▶ **WHAT TO DO**
In the music review excerpt, who plays tabla on the album Evolution by Tomorrow Comes the Harvest?

▶ **PAGE EXTRACT**
☆ ☆ ☆ ☆ ☆

I recognize that, at first, there seems nothing particularly “punk” about that thought. Except maybe its courage of expression in the face of a cold hard world the words clearly understand as such. And then, I can’t unhear it as the most punk thing ever.
More New Dada Music:
Tomorrow Comes the Harvest, Evolution (Axis) - Jeff Mills' continued journey into live electronic improvisation informs this trio album with tabla player Prabhu Edouard and keyboardist JP Dary. Long gorgeous slabs of techno as global spiritual trance, proof of how Detroit still informs the world.
Speaker Music, Techxodus (Planet Mu) - Rhythmanalyst DeForrest Brown, Jr.'s Speaker Music is a sonic manifestation of his written critiques. The words and rhythms resonate brilliant FFWD>>> intentions. And his third full-length album inverts Dada's motto: "Techno is electronic improvisation."

☆ ☆ ☆ ☆ ☆

▶ **SUPPLIED MATERIAL**
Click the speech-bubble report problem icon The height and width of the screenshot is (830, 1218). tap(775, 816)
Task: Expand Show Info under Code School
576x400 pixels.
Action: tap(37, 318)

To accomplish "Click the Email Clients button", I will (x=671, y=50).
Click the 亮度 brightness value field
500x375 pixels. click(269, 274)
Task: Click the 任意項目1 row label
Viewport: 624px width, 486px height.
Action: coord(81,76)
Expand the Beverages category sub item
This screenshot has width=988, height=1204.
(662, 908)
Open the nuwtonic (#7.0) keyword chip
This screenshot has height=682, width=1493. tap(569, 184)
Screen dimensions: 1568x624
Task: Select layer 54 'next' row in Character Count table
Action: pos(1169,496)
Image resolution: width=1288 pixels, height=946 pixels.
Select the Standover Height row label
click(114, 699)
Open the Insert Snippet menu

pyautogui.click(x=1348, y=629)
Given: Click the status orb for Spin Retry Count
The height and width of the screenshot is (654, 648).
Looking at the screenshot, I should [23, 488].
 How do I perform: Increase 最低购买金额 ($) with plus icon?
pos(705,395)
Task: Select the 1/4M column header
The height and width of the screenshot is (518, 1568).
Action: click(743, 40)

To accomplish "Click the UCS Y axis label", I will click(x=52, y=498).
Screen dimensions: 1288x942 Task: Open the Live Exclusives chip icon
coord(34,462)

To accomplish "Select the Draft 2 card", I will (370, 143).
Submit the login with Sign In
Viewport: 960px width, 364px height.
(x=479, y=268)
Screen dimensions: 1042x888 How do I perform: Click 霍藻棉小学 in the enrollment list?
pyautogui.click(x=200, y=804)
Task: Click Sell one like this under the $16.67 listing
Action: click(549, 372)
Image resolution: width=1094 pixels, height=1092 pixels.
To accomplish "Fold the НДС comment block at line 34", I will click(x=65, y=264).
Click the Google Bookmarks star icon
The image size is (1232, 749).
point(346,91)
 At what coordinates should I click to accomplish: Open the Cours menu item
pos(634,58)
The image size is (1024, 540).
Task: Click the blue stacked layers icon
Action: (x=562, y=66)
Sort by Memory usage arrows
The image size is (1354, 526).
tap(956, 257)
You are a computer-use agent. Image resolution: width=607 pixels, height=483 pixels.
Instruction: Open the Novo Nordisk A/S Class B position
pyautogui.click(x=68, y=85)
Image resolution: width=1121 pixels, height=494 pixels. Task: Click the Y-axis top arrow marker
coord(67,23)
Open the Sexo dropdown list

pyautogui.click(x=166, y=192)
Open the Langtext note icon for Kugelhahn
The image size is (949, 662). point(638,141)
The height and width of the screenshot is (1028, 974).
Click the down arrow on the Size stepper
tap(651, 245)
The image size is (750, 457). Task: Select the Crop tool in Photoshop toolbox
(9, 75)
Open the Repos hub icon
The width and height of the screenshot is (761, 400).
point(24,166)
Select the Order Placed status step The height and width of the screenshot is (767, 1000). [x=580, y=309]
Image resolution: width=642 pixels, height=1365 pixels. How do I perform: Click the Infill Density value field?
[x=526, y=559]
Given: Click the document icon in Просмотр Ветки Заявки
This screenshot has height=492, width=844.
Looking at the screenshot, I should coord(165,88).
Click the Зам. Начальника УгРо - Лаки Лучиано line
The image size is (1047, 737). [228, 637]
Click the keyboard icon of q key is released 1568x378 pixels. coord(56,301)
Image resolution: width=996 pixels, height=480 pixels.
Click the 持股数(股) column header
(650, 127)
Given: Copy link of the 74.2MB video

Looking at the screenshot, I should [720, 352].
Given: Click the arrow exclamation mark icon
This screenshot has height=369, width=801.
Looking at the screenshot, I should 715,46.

☆ ☆ ☆ ☆ ☆

▶ **EXPECTED ANSWER**
Prabhu Edouard